What Are Environment Variables?

Environment variables are key-value pairs that your running application can read from its environment. They are the standard way to:
  • Store sensitive values (tokens, API keys, passwords) separately from code
  • Change configuration without modifying or redeploying source files
  • Avoid committing secrets to version control

Creating a .env File

The simplest and most reliable way to manage environment variables on Daki is to create a .env file on your server. You can do this in two ways:

Option 1: Using the File Manager (quick edits)

  1. Open your server in the Portal (portal.daki.cc).
  2. Go to the Files tab.
  3. Click New File and name it .env.
  4. Click the file to open it in the web editor and add your variables:
    BOT_TOKEN=your_discord_bot_token_here
    PORT=3000
    DATABASE_URL=your_db_connection_string
    
  5. Click Save.
  6. Restart your server.
Connect to your server via SFTP (credentials in the Settings tab) and upload your .env file directly from your local machine. See File Manager for SFTP setup instructions.
Never commit your .env file to a public Git repository.

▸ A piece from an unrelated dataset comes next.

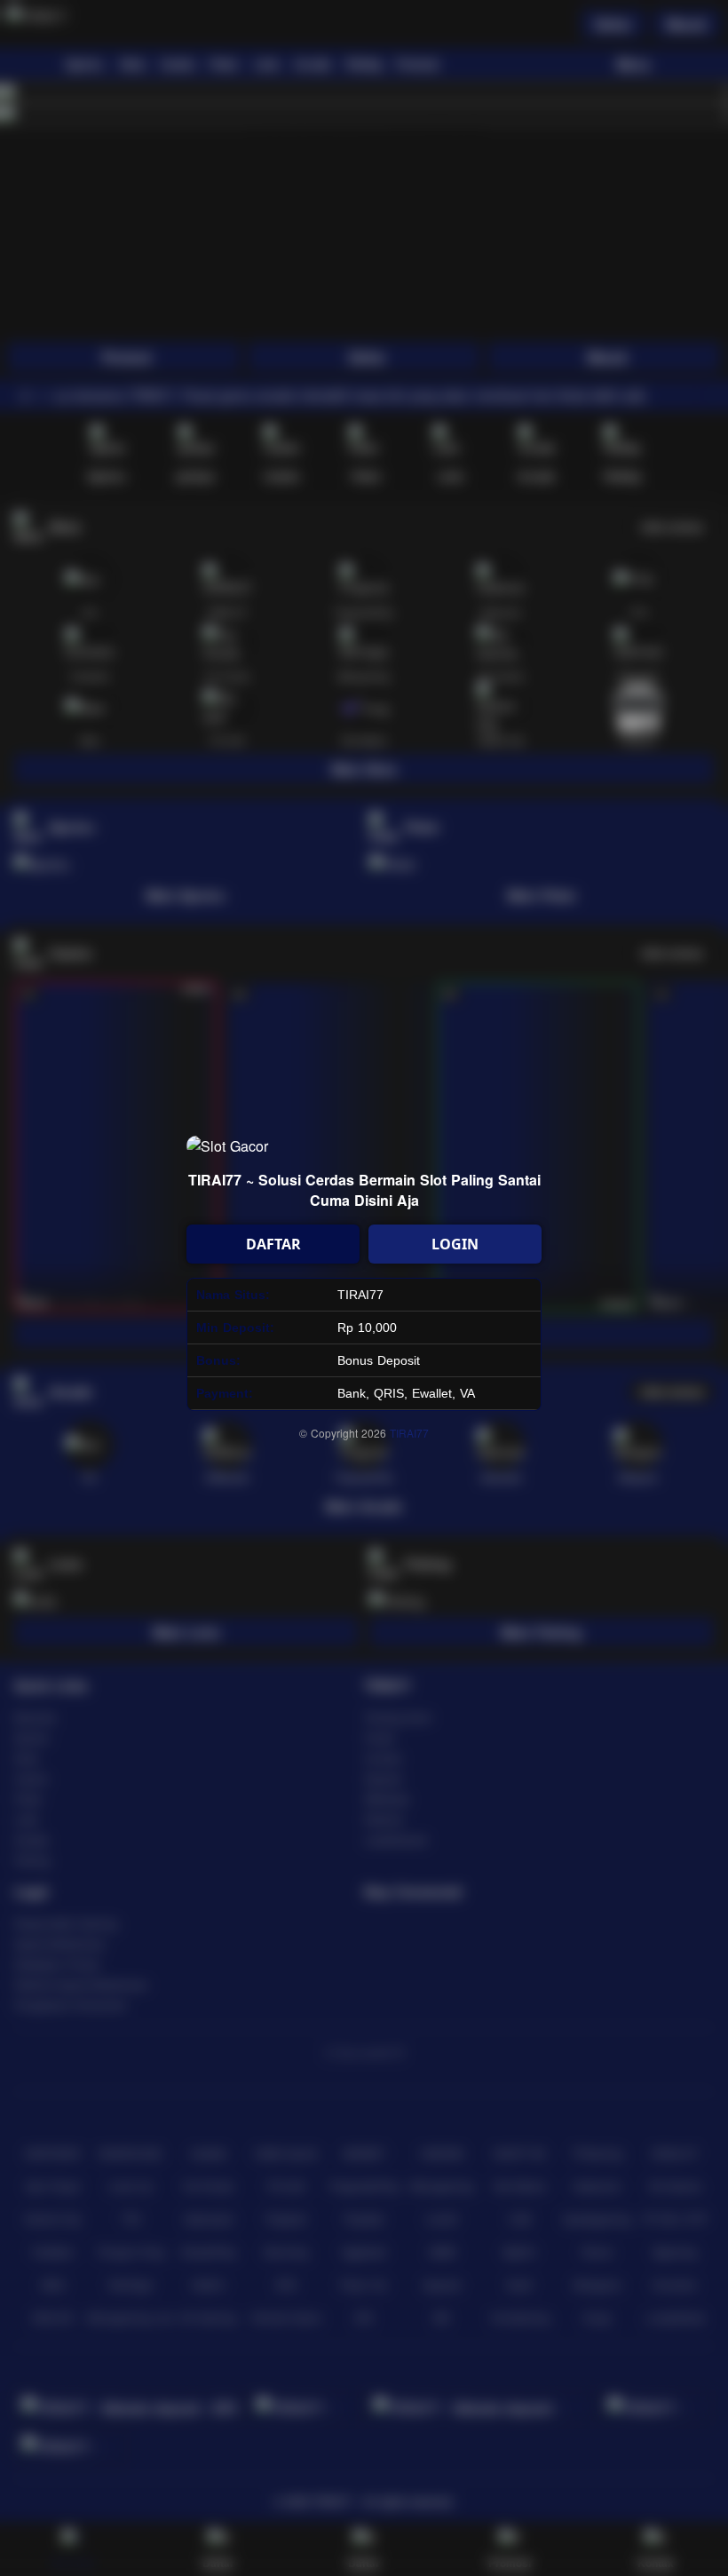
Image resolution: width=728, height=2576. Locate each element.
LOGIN (455, 1244)
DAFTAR (273, 1244)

Add .env to your .gitignore file to prevent accidental exposure of secrets.

Loading .env Values in Your Application

Applications do not automatically read .env files — you need a library to load them into the environment.

Node.js — using dotenv

Install the package (add it to your package.json as a dependency):
{
  "dependencies": {
    "dotenv": "^16.0.0"
  }
}
Load it at the very top of your entry file:
require('dotenv').config();

const token = process.env.BOT_TOKEN;
const port  = process.env.PORT || 3000;

Python — using python-dotenv

Add python-dotenv to your requirements.txt:
python-dotenv
Load it at the top of your entry file:
from dotenv import load_dotenv
import os

load_dotenv()

token = os.environ.get("BOT_TOKEN")
port  = int(os.environ.get("PORT", 3000))

.env File Format

Each line in a .env file follows the format KEY=VALUE:
# Comments start with a hash
BOT_TOKEN=your_token_here
API_KEY=some_api_key
DB_HOST=localhost
DB_PORT=5432
DEBUG=false
  • Keys are typically uppercase with underscores.
  • Values do not need quotes, but quotes are supported.
  • Lines starting with # are comments and are ignored.

Best Practices

  • Never hardcode tokens or secrets in your source code files, especially if your code is on GitHub.
  • Add .env to your .gitignore so it is never accidentally committed.
  • Create your .env file on the server, not locally — or use SFTP to upload a local .env that is excluded from version control.
  • Restart your server after creating or modifying your .env file.
  • Use descriptive key names that make your configuration self-documenting.